Format these records as a numbered list, one line per item, leaving out blank lines and the pictures.

* begin RECORDS *

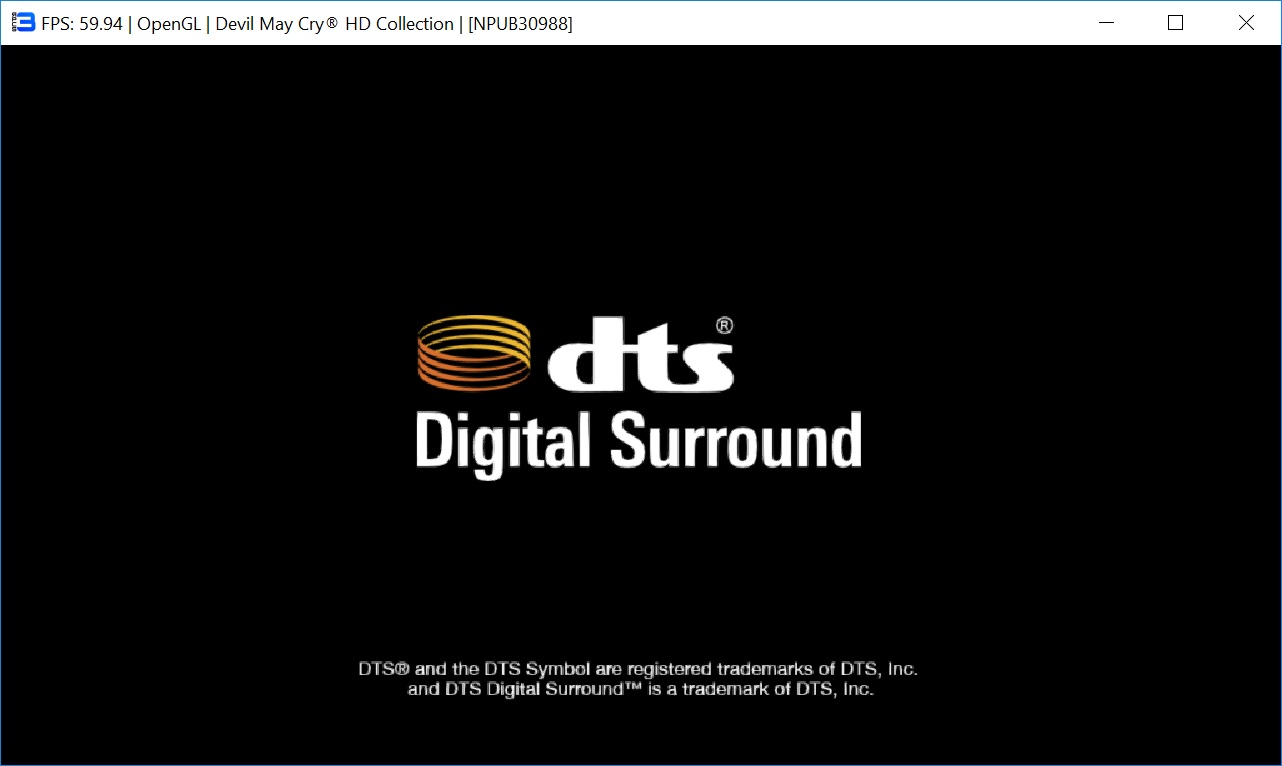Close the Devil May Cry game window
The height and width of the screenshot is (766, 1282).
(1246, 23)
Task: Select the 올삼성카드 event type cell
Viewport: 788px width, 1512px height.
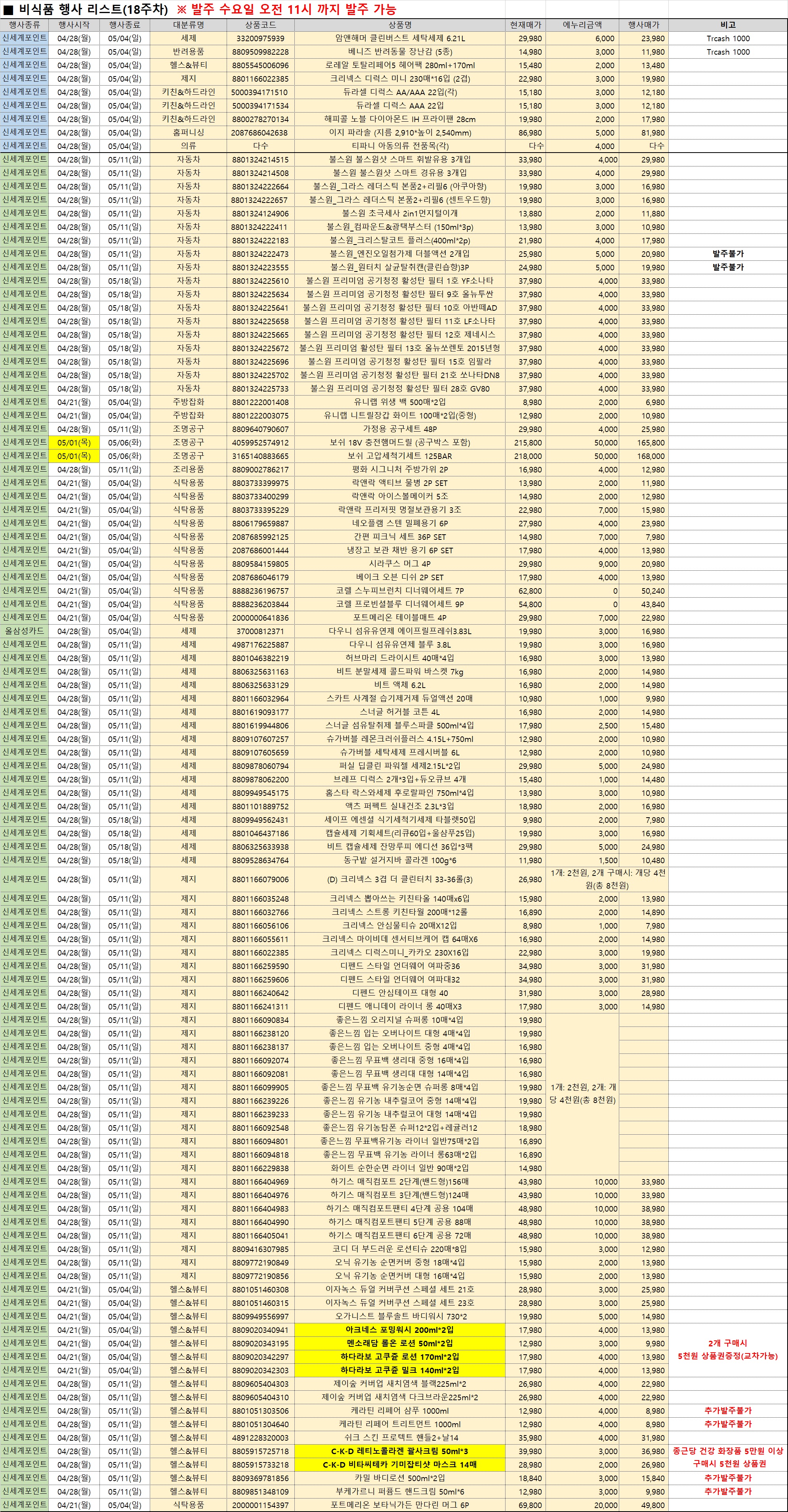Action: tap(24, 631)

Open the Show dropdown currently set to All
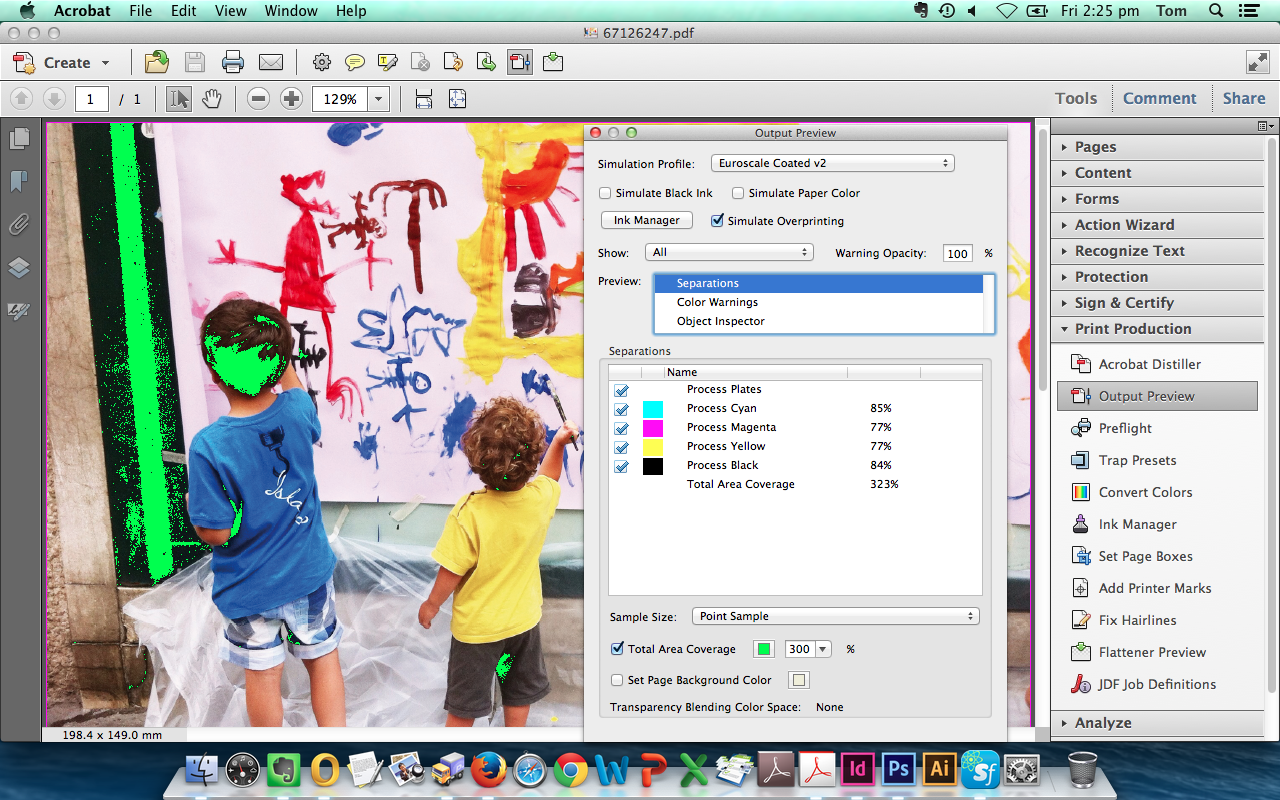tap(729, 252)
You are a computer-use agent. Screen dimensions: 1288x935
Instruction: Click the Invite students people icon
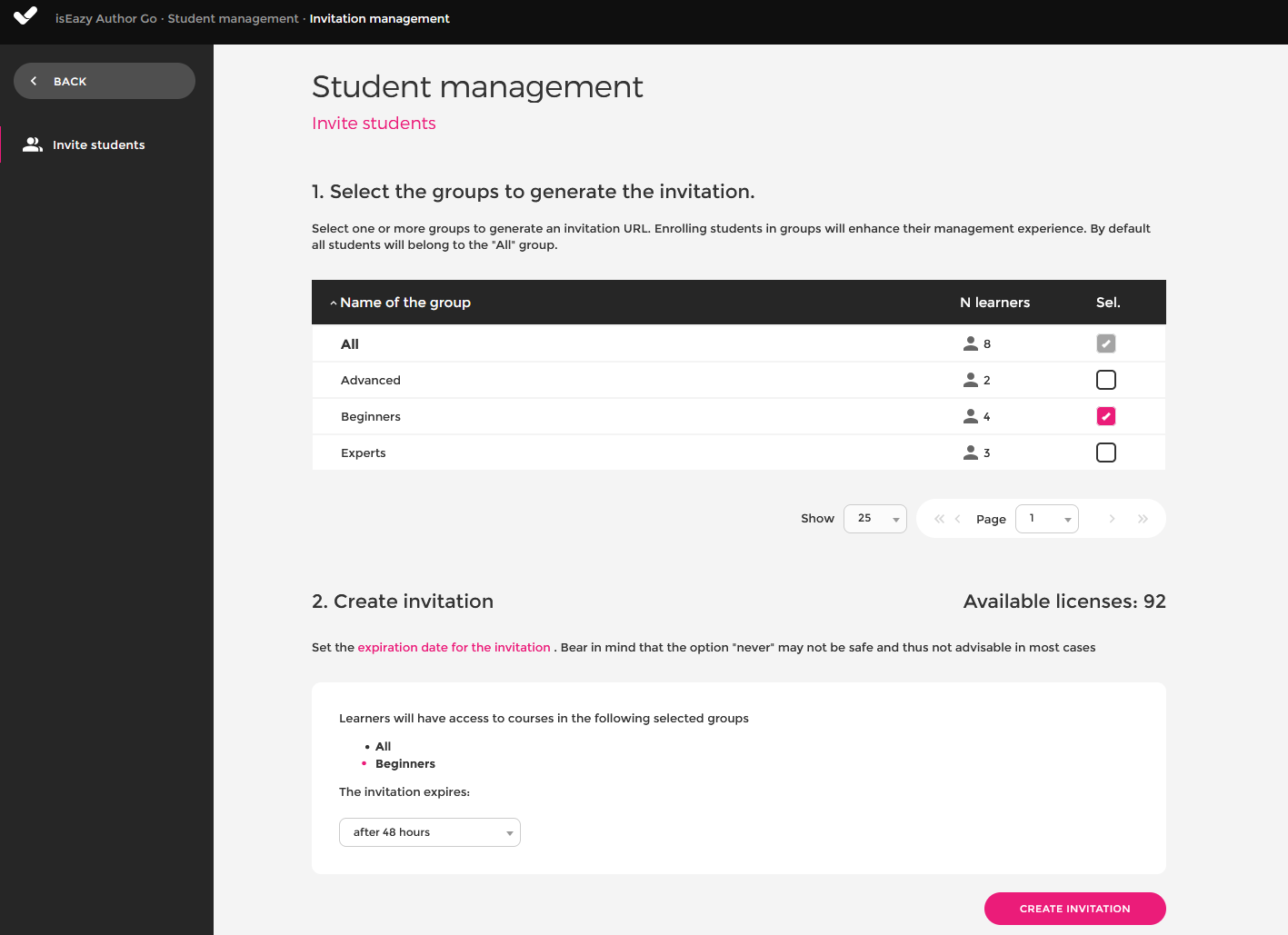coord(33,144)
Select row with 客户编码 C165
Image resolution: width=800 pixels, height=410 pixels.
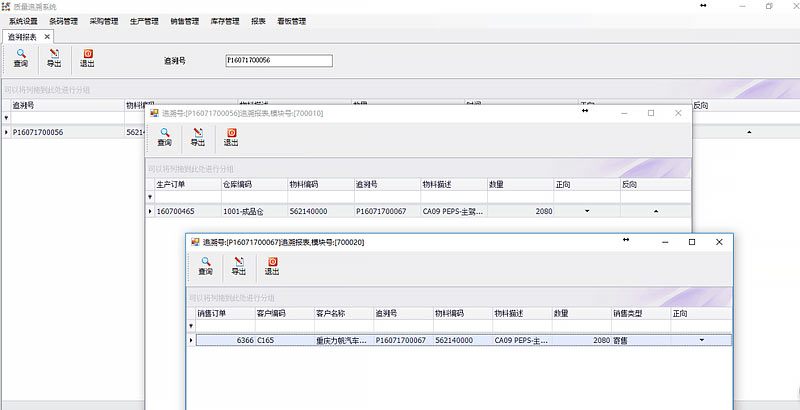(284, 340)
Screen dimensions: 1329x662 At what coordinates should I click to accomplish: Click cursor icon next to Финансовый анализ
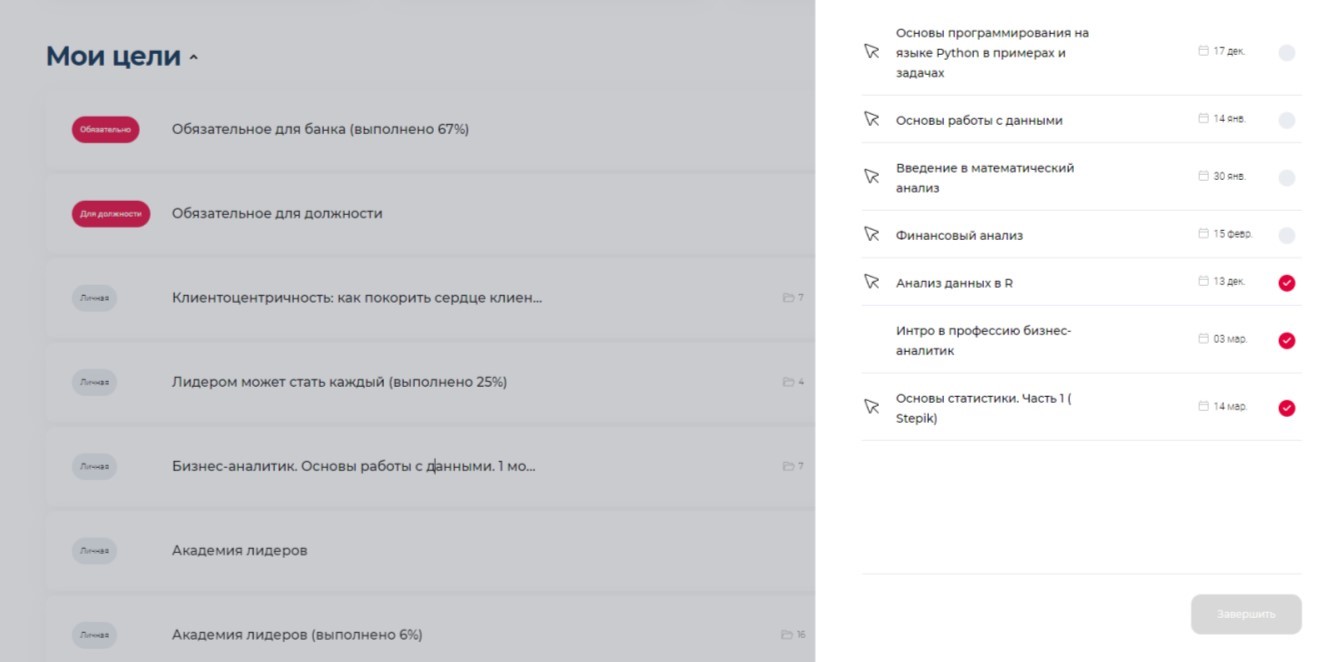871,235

* end RECORDS *

• **EXERCISE ANSWER**
1. Close the Devil May Cry game window
2. The height and width of the screenshot is (766, 1282).
3. (1246, 23)
4. Task: Select the 올삼성카드 event type cell
5. Viewport: 788px width, 1512px height.
6. Action: tap(24, 631)
7. Open the Show dropdown currently set to All
8. tap(729, 252)
9. You are a computer-use agent. Screen dimensions: 1288x935
10. Instruction: Click the Invite students people icon
11. coord(33,144)
12. Select row with 客户编码 C165
13. Image resolution: width=800 pixels, height=410 pixels.
14. (284, 340)
15. Screen dimensions: 1329x662 At what coordinates should I click to accomplish: Click cursor icon next to Финансовый анализ
16. 871,235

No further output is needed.